Cardiovascular regulation during hypoxia in embryos of the domestic chicken Gallus gallus

Abstract

Renewed interest in the use of the embryonic chicken as a model of perinatal cardiovascular regulation has inspired new questions about the control mechanisms that respond to acute perturbations, such as hypoxia. The objectives of this study were to determine the cardiovascular responses, the regulatory mechanisms involved in those cardiovascular responses, and whether those mechanisms involved the central nervous system (CNS) of embryonic chickens. Heart rate (fH) and blood pressure were measured in chicken embryos of different incubation ages during exposure to different levels of hypoxia (15, 10, and 5% O2).

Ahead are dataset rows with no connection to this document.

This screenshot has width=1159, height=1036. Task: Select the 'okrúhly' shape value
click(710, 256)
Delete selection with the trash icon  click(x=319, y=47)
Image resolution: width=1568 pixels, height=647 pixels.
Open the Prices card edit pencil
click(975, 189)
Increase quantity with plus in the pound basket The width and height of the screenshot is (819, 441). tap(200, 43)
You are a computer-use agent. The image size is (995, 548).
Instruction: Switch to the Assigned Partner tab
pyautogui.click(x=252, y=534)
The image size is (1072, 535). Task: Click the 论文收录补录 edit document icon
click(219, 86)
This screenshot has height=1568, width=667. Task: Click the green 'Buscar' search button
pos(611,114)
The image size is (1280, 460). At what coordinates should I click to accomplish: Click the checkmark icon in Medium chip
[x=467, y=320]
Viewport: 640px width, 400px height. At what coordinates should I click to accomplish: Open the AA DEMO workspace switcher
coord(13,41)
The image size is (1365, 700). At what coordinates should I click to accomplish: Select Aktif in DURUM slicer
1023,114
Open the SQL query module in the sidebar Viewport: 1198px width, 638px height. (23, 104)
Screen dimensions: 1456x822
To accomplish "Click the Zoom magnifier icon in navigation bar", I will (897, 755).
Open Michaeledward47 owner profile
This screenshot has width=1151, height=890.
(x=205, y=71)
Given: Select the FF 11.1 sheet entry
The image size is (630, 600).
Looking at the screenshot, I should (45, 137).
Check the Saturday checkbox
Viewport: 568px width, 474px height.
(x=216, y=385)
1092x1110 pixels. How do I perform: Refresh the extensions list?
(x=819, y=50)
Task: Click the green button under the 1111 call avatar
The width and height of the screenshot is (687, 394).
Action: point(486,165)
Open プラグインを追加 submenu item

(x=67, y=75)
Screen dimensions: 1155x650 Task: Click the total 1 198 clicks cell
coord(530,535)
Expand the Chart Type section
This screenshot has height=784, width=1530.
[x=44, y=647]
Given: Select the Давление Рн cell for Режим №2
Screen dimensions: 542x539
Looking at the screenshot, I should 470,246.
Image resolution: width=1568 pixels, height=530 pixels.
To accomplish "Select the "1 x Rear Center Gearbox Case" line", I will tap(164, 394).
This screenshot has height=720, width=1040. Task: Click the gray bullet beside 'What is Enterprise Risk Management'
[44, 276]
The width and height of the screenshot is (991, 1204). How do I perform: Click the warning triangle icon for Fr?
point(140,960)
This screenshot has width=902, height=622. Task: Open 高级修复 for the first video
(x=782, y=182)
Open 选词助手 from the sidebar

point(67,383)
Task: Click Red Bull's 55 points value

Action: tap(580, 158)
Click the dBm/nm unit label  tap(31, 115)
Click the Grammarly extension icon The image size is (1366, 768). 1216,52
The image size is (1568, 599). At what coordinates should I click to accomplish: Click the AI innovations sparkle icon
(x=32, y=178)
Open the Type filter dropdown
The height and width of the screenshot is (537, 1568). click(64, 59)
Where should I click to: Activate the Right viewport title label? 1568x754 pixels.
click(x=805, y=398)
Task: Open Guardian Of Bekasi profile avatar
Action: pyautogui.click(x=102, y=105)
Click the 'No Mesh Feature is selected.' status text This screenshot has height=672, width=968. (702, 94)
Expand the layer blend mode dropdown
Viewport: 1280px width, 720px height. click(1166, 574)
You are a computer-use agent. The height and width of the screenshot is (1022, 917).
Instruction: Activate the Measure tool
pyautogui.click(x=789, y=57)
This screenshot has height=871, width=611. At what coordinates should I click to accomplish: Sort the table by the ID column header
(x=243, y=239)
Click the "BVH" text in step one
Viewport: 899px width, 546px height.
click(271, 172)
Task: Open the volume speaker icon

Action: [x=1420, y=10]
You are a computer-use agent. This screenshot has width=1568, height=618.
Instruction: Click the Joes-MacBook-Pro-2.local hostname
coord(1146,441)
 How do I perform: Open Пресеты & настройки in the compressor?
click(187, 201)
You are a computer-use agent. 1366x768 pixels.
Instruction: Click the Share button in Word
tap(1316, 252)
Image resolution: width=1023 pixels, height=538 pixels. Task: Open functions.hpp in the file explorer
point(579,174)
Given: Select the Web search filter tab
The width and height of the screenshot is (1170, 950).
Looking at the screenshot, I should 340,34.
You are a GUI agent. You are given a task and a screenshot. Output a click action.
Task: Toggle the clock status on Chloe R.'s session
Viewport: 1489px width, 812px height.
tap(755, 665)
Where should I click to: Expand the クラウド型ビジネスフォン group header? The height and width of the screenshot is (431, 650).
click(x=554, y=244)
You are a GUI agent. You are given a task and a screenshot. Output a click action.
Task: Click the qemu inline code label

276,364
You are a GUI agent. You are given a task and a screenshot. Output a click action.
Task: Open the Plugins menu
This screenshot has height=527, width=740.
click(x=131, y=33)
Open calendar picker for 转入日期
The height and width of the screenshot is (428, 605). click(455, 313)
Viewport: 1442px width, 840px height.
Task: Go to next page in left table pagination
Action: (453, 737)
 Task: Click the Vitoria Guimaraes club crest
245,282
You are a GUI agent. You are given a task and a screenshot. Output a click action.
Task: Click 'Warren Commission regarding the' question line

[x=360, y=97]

At all levels of hypoxia and at all developmental ages, a depression of fH and arterial pressure was observed, with the exception of day 20 embryos in 15 and 10% O2. The intensity of the embryonic fH and blood pressure responses were directly related to the level of hypoxia used. Muscarinic and α-adrenergic receptor stimulation limited the hypoxic hypotension on days 15– 19 and 15– 21, respectively, as indicated after blockade with atropine and phentolamine. During the final 3 days of incubation, the intensity of the hypoxic hypotension was magnified due to α-vasodilation caused by β-adrenergic and muscarinic receptor stimulation. In 19- to 21-day-old embryos, the fH response to hypoxia was limited by α-adrenergic receptor stimulation as indicated by the accentuated bradycardia after blockade with phentolamine. Furthermore, on day 21, atropine limited the hypoxic bradycardia, indicating that muscarinic receptors also play a role in the fH response at this age. In addition, the muscarinic actions on the heart and the adrenergic effects on the vasculature appeared to occur through a hypoxic-induced direct release from chromaffin tissue and autonomic nerve terminals. Thus, in embryonic chickens, the only cardiovascular response to hypoxia that involves the CNS was the cholinergic regulation of arterial pressure after day 15 of incubation. Therefore, although embryonic chickens and fetal sheep, the standard models of perinatal cardiovascular physiology, respond to hypoxia with a similar redistribution of cardiac output, the underlying mechanisms differ between these species.